夏川草介 『神様のカルテ 2』 ― 2010/11/28
医師が作家との二足の草鞋を履くことが多くなったようですね。
この夏川さんも実際に信州で医師をやっていらっしゃる方です。
この夏川さんも実際に信州で医師をやっていらっしゃる方です。

”誰がいつ来ても診てもらえる病院を”をモットーとして、「24時間365日対応」している信州の本庄病院に勤務している内科医栗原一止。
その彼を暖かく見守っている写真家の細君の榛名。
この2人を中心に本庄病院の医師と看護師、患者などの暖かなエピソードがちりばめられています。
一止は大学時代、夏目漱石に傾倒し、下手ながら将棋を打っていました。
その頃、彼と将棋部を構成していた、たった一人の部員であり友人が、進藤辰也でした。
この辰也が東京の病院に、一止の思い人だった人と結婚し勤めていたはずなのに、血液内科医として本庄病院に勤務することになります。
辰也は一止曰く、「医学部の良心」。
ところが、今やその面影はなく、勤務時間が過ぎると、すぐに帰り、休日や平日の夜に電話が通じないというのです。
辰也のことを心配しつつも、彼が話さないのだからと、見守る一止。
それでも我慢がならなくなると、コーヒーを頭から浴びせるという変わった方です。
本庄病院の片腕と言っていい副部長の内藤と病院以外で出会うことが多くなり、榛名ともども仲良くなっていきます。
今回は辰也と内藤のことをメインに色々な人の人生がほんわかした筆で書かれています。
これらのエピソードは本を読んでもらいたいのですが、次のことは筆者が一番いいたいことではないでしょうか。
もう命が尽きかけている患者に対して一止たち医療従事者がやったことに対し、事務長は抗議します。
事務長に向かって一止は言います。
「医師の話ではない。人間の話をしているのだ!」
「はるかに大切なことは、かかる逼迫した環境でさえ、なお為しえることがあるという確信を捨てないことではありませんか」
「その確信があればこそ、我々は24時間365日を働き続けることができるのです」
頭の下がる思いです。
医師も一人の人間なのです。私たちは彼らの過酷な勤務を知ってはいても医師なのだから当たり前と切り捨ててはいないでしょうか。
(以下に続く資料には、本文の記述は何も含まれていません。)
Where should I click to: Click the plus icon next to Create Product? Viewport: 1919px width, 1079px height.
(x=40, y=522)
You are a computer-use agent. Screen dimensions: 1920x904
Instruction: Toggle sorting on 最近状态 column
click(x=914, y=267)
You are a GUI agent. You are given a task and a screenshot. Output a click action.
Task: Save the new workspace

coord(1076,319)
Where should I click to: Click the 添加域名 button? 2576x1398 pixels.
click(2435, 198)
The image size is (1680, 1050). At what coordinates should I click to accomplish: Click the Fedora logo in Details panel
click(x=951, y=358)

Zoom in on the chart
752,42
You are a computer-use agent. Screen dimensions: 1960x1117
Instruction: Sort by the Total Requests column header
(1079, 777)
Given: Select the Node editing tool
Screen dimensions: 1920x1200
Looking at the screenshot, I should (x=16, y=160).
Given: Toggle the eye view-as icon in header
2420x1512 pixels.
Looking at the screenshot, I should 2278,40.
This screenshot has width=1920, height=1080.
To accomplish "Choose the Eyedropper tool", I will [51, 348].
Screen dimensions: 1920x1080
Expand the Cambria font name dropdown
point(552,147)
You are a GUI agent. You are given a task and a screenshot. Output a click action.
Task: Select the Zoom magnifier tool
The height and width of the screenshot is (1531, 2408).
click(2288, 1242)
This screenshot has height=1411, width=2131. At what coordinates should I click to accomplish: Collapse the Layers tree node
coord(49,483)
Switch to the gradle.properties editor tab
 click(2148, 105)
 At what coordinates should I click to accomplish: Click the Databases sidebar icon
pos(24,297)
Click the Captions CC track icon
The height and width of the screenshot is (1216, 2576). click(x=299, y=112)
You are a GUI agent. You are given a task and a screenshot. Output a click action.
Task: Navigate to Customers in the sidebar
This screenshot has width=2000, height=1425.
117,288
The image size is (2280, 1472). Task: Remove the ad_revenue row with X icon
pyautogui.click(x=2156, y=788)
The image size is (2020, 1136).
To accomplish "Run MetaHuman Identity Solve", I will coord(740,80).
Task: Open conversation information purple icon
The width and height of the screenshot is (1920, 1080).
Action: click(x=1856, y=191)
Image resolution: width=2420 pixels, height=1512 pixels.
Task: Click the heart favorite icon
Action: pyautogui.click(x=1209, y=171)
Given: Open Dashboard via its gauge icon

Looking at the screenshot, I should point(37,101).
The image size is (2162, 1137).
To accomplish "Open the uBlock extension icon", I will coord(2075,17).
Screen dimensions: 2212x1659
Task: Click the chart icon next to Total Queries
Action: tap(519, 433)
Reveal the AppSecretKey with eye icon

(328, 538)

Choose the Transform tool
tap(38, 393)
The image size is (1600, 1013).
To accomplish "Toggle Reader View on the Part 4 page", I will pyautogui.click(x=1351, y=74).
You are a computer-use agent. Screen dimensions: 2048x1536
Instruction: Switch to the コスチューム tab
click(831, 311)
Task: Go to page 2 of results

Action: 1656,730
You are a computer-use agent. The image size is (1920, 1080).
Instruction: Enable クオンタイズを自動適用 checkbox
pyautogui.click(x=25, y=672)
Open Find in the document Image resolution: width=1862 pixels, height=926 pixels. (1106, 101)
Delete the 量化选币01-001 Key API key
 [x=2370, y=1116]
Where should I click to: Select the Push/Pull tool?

今の医療が彼らの個人的な献身の上になりたっているとしたら、それは改めるべきこと。
色々な人たちが声を上げているのに改まらないのは何故でしょうか?
どんな仕事をしていようが、忘れないでいようと思った言葉があります。
「良心に恥じぬということだけが、我々の確かな報酬である」
ケネディのスピーチライターのセオドア・ソレンソンの言葉だそうです。
自己満足と言われようが、自分の良心を信じてやっていきたいものですね。